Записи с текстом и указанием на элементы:
○ ○ ○ ○ ○ ○ ○

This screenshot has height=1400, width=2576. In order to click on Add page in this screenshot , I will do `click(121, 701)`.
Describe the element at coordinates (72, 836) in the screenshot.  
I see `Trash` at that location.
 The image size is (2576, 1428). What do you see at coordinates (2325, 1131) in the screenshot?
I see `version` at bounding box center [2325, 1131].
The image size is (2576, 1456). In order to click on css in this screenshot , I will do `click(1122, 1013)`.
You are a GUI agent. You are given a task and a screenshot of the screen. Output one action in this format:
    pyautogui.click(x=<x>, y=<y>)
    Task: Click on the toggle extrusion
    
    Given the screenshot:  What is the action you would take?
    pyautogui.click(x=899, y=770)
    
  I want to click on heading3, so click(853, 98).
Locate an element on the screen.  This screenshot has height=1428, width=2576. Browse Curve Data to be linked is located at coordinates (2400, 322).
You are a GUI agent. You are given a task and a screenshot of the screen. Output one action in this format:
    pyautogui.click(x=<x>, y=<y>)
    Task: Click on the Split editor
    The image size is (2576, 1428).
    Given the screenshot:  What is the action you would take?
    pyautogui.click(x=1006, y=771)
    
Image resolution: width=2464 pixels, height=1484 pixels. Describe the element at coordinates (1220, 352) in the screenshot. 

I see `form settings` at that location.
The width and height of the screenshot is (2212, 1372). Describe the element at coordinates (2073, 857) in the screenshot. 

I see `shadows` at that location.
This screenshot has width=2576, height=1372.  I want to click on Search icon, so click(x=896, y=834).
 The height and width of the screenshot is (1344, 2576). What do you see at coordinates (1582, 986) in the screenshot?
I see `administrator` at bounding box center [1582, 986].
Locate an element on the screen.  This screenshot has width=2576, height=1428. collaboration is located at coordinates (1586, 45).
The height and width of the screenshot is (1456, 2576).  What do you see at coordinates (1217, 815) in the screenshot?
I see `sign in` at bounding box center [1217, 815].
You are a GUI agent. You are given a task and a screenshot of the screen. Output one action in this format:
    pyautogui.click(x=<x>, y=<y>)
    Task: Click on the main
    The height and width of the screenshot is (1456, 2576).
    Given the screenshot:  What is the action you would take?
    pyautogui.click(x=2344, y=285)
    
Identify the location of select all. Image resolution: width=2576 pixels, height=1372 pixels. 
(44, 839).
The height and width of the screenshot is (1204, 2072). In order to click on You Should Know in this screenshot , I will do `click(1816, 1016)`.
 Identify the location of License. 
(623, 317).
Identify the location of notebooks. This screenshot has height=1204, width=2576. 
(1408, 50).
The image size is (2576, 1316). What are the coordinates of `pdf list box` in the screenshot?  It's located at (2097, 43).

○ ○ ○ ○ ○ ○ ○

УСЛОВИЕ ЗАДАНИЯ — Можете дословно процитировать все строки выше, ничего в них не меняя?

ОТВЕТ К ЗАДАНИЮ —
This screenshot has height=1400, width=2576. In order to click on Add page in this screenshot , I will do `click(121, 701)`.
Describe the element at coordinates (72, 836) in the screenshot.  
I see `Trash` at that location.
 The image size is (2576, 1428). What do you see at coordinates (2325, 1131) in the screenshot?
I see `version` at bounding box center [2325, 1131].
The image size is (2576, 1456). In order to click on css in this screenshot , I will do `click(1122, 1013)`.
You are a GUI agent. You are given a task and a screenshot of the screen. Output one action in this format:
    pyautogui.click(x=<x>, y=<y>)
    Task: Click on the toggle extrusion
    
    Given the screenshot:  What is the action you would take?
    pyautogui.click(x=899, y=770)
    
  I want to click on heading3, so click(853, 98).
Locate an element on the screen.  This screenshot has height=1428, width=2576. Browse Curve Data to be linked is located at coordinates (2400, 322).
You are a GUI agent. You are given a task and a screenshot of the screen. Output one action in this format:
    pyautogui.click(x=<x>, y=<y>)
    Task: Click on the Split editor
    The image size is (2576, 1428).
    Given the screenshot:  What is the action you would take?
    pyautogui.click(x=1006, y=771)
    
Image resolution: width=2464 pixels, height=1484 pixels. Describe the element at coordinates (1220, 352) in the screenshot. 

I see `form settings` at that location.
The width and height of the screenshot is (2212, 1372). Describe the element at coordinates (2073, 857) in the screenshot. 

I see `shadows` at that location.
This screenshot has width=2576, height=1372.  I want to click on Search icon, so click(x=896, y=834).
 The height and width of the screenshot is (1344, 2576). What do you see at coordinates (1582, 986) in the screenshot?
I see `administrator` at bounding box center [1582, 986].
Locate an element on the screen.  This screenshot has width=2576, height=1428. collaboration is located at coordinates (1586, 45).
The height and width of the screenshot is (1456, 2576).  What do you see at coordinates (1217, 815) in the screenshot?
I see `sign in` at bounding box center [1217, 815].
You are a GUI agent. You are given a task and a screenshot of the screen. Output one action in this format:
    pyautogui.click(x=<x>, y=<y>)
    Task: Click on the main
    The height and width of the screenshot is (1456, 2576).
    Given the screenshot:  What is the action you would take?
    pyautogui.click(x=2344, y=285)
    
Identify the location of select all. Image resolution: width=2576 pixels, height=1372 pixels. 
(44, 839).
The height and width of the screenshot is (1204, 2072). In order to click on You Should Know in this screenshot , I will do `click(1816, 1016)`.
 Identify the location of License. 
(623, 317).
Identify the location of notebooks. This screenshot has height=1204, width=2576. 
(1408, 50).
The image size is (2576, 1316). What are the coordinates of `pdf list box` in the screenshot?  It's located at (2097, 43).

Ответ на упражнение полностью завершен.